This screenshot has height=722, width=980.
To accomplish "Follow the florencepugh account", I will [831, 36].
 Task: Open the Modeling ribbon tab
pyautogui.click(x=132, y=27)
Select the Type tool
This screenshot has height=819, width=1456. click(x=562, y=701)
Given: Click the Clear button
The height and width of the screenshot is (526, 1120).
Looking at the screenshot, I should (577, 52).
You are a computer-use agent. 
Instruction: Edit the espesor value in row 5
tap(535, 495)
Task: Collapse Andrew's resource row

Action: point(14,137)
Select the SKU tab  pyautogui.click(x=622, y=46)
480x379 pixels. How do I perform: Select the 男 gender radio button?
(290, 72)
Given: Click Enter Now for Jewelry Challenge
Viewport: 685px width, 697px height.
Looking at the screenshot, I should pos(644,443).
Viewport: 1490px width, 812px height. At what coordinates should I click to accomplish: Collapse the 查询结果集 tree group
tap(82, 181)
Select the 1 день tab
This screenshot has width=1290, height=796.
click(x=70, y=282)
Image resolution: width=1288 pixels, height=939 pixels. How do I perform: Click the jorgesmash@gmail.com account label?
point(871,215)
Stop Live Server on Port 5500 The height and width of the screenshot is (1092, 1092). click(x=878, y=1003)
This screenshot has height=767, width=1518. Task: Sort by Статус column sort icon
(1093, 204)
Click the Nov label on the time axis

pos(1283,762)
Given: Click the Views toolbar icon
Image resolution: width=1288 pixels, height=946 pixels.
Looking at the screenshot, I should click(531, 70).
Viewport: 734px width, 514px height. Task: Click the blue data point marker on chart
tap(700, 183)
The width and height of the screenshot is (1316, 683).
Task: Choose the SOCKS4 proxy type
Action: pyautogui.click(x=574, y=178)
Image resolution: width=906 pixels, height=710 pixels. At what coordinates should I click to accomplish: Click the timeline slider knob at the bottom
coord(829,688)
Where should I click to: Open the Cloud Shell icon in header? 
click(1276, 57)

■ **Problem statement**
Copy out every entry above, keeping each line word for word.

■ **Exercise result**
This screenshot has height=722, width=980.
To accomplish "Follow the florencepugh account", I will [831, 36].
 Task: Open the Modeling ribbon tab
pyautogui.click(x=132, y=27)
Select the Type tool
This screenshot has height=819, width=1456. click(x=562, y=701)
Given: Click the Clear button
The height and width of the screenshot is (526, 1120).
Looking at the screenshot, I should (577, 52).
You are a computer-use agent. 
Instruction: Edit the espesor value in row 5
tap(535, 495)
Task: Collapse Andrew's resource row

Action: point(14,137)
Select the SKU tab  pyautogui.click(x=622, y=46)
480x379 pixels. How do I perform: Select the 男 gender radio button?
(290, 72)
Given: Click Enter Now for Jewelry Challenge
Viewport: 685px width, 697px height.
Looking at the screenshot, I should pos(644,443).
Viewport: 1490px width, 812px height. At what coordinates should I click to accomplish: Collapse the 查询结果集 tree group
tap(82, 181)
Select the 1 день tab
This screenshot has width=1290, height=796.
click(x=70, y=282)
Image resolution: width=1288 pixels, height=939 pixels. How do I perform: Click the jorgesmash@gmail.com account label?
point(871,215)
Stop Live Server on Port 5500 The height and width of the screenshot is (1092, 1092). click(x=878, y=1003)
This screenshot has height=767, width=1518. Task: Sort by Статус column sort icon
(1093, 204)
Click the Nov label on the time axis

pos(1283,762)
Given: Click the Views toolbar icon
Image resolution: width=1288 pixels, height=946 pixels.
Looking at the screenshot, I should click(531, 70).
Viewport: 734px width, 514px height. Task: Click the blue data point marker on chart
tap(700, 183)
The width and height of the screenshot is (1316, 683).
Task: Choose the SOCKS4 proxy type
Action: pyautogui.click(x=574, y=178)
Image resolution: width=906 pixels, height=710 pixels. At what coordinates should I click to accomplish: Click the timeline slider knob at the bottom
coord(829,688)
Where should I click to: Open the Cloud Shell icon in header? 
click(1276, 57)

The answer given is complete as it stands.